Amidst the ravage of COVID-19 world over, each week, hundreds of research papers published that report research findings. And, many findings reported do not undergo thorough peer review to evaluate their reliability.
So much so, in some cases, some research findings that have been poorly evaluated has massively influenced public policy. The reporting of curing COVID patients with a combination of azithromycin and hydroxychloroquine by a French team is an example of poor validation of research findings. So much was the claim publicized, soon patients in the U.S. were prescribed these drugs under authorization for emergency use. However, further research involving large number of patients casts serious doubts on such claims.
How can clinicians, researchers, and policymakers keep up with so much COVID-related information being circulated each week?

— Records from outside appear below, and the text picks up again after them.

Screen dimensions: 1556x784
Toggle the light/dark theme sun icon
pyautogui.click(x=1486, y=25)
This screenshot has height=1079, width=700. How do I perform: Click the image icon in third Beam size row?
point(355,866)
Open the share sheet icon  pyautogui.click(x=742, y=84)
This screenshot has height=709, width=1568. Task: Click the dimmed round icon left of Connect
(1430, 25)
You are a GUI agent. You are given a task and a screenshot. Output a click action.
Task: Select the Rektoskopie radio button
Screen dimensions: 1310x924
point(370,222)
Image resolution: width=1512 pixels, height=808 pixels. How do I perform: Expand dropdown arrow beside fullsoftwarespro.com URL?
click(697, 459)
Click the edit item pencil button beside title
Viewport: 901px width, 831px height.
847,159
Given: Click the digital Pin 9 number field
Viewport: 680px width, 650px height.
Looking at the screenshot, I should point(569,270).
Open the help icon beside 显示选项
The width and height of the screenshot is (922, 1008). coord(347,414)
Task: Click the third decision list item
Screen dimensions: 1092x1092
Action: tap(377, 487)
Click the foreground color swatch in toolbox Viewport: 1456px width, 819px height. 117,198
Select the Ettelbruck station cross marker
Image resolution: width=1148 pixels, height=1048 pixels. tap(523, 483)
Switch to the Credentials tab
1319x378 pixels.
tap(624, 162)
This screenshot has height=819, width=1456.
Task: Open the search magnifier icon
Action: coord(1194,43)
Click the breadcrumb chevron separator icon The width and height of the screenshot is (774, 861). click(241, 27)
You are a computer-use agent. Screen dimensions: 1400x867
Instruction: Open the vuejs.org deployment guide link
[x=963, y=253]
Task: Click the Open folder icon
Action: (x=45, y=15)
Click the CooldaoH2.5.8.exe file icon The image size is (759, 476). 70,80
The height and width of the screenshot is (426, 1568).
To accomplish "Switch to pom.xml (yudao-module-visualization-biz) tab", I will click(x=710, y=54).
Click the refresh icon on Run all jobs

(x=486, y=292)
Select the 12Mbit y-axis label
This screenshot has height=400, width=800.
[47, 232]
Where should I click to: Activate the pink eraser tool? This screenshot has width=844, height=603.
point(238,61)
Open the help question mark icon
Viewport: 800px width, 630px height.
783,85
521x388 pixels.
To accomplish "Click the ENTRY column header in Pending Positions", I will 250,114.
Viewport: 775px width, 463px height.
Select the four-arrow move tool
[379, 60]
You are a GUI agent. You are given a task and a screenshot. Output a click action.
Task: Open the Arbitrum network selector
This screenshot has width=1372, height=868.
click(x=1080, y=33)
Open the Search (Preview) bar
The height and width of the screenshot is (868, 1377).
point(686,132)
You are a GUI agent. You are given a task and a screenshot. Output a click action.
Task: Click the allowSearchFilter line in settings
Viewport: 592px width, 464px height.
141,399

Meanwhile, in such a scenario, a team of scientists who work in AI companies opine that AI and machine learning have the potential to separate the wheat from the chaff.
Urgency for Coronavirus Vaccine resulting in sideline of Traditional Peer Review
In the current situation, the sense of urgency to develop a vaccine and develop effective treatments for the coronavirus has changed the way of working. Many scientists are bypassing the traditional peer review process by publishing preliminary versions of their work online.
“While this has enabled rapid dissemination of information, the problem arises when claims of drugs that have not been experimentally validated are published in preprint,” said a scientist fro University of New Mexico who opined of the potential of AI for COVID. Among other things, bad information may lead clinicians and scientists to waste time and money chasing worthless leads.
“AI and machine learning can utilize massive computing power to verify many of the claims that are being made in a research paper,” state a group of private and public sector researchers from few countries.